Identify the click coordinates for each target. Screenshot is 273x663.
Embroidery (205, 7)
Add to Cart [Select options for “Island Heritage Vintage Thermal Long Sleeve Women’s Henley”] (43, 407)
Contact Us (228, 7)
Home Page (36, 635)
*****
* **PROMPT**
Render every line of the records above as a JSON list of strings, one string per line, omitting any blank lines.

* **RIGHT ANSWER**
[
  "Identify the click coordinates for each target. Screenshot is 273x663.",
  "Embroidery (205, 7)",
  "Add to Cart [Select options for “Island Heritage Vintage Thermal Long Sleeve Women’s Henley”] (43, 407)",
  "Contact Us (228, 7)",
  "Home Page (36, 635)"
]